Download or read book Social Zooarchaeology written by Nerissa Russell and published by Cambridge University Press. This book was released on 2011-11-14 with total page 561 pages. Available in PDF, EPUB and Kindle. Book excerpt: This is the first book to provide a systematic overview of social zooarchaeology, which takes a holistic view of human-animal relations in the past. Until recently, archaeological analysis of faunal evidence has primarily focused on the role of animals in the human diet and subsistence economy. This book, however, argues that animals have always played many more roles in human societies: as wealth, companions, spirit helpers, sacrificial victims, totems, centerpieces of feasts, objects of taboos, and more. These social factors are as significant as taphonomic processes in shaping animal bone assemblages. Nerissa Russell uses evidence derived from not only zooarchaeology, but also ethnography, history and classical studies, to suggest the range of human-animal relationships and to examine their importance in human society. Through exploring the significance of animals to ancient humans, this book provides a richer picture of past societies.
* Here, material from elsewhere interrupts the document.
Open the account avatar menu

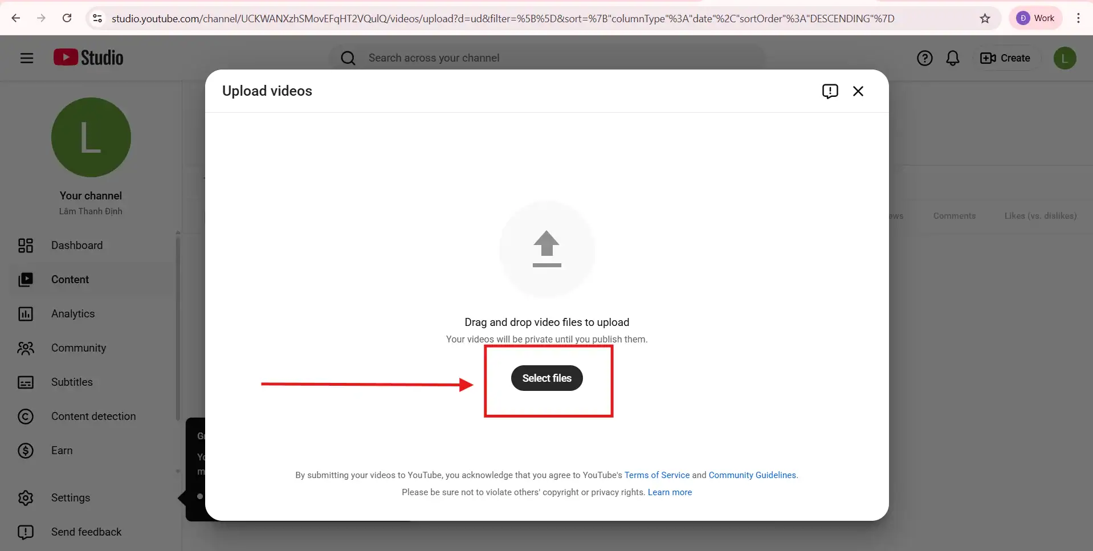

Download or read book Deerskins Into Buckskins written by Matt Richards and published by . This book was released on 2004 with total page 0 pages. Available in PDF, EPUB and Kindle. Book excerpt: First edition published under title, Deerskins into buckskins: how to tan with natural materials; a field guide for hunters and gatherers, c1997.
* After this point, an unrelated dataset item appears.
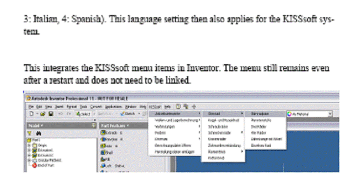Click the Select toolbar button

tap(83, 114)
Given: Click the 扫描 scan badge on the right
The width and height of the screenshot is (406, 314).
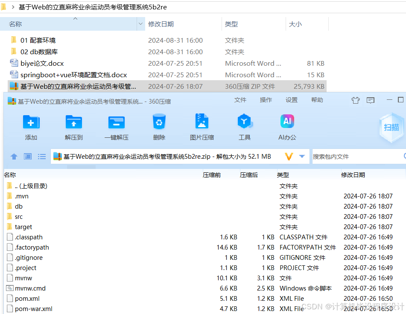Looking at the screenshot, I should tap(391, 127).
Download or read book Bone Modification written by Robson Bonnichsen and published by Center for the Study of First Americ. This book was released on 1989 with total page 0 pages. Available in PDF, EPUB and Kindle. Book excerpt:
Download or read book The Ancient Human Occupation of Britain written by Nick Ashton and published by Elsevier. This book was released on 2010-11-12 with total page 322 pages. Available in PDF, EPUB and Kindle. Book excerpt: The Ancient Human Occupation of Britain Project (AHOB) funded by the Leverhulme Trust began in 2001 and brought together researchers from a range of disciplines with the aim of investigating the record of human presence in Britain from the earliest occupation until the end of the last Ice Age, about 12,000 years ago. Study of changes in climate, landscape and biota over the last million years provides the environmental backdrop to understanding human presence and absence together with the development of new technologies. This book brings together the multidisciplinary work of the project. The chapters present the results of new fieldwork and research on old sites from museum collections using an array of new analytical techniques. - Features an up-to-date treatment of the record of human presence in the British Isles during the Palaeolithic period (700,000 - 10,000 years before present) - Takes multidisciplinary approach that includes archaeology, geochemistry, geochronology, stratigraphy and sedimentology - Coincides with the culmination of the AHOB project in 2010, providing a benchmark statement on the record of human occupation in Britain that can be utilized and tested by future research
Download or read book Mammalian Osteology written by B. Miles Gilbert and published by . This book was released on 1980 with total page 428 pages. Available in PDF, EPUB and Kindle. Book excerpt: The aim of this well-presented study is to provide a tool with which archaeologists and students can identify and analyse the bones of mammals found on sites in North America. It also stresses the value and importance of such studies for our understanding of past environments, climates andpopulations. A discussion of different species (and how to tell them apart) is followed by a section of illustrations which compare types of bones.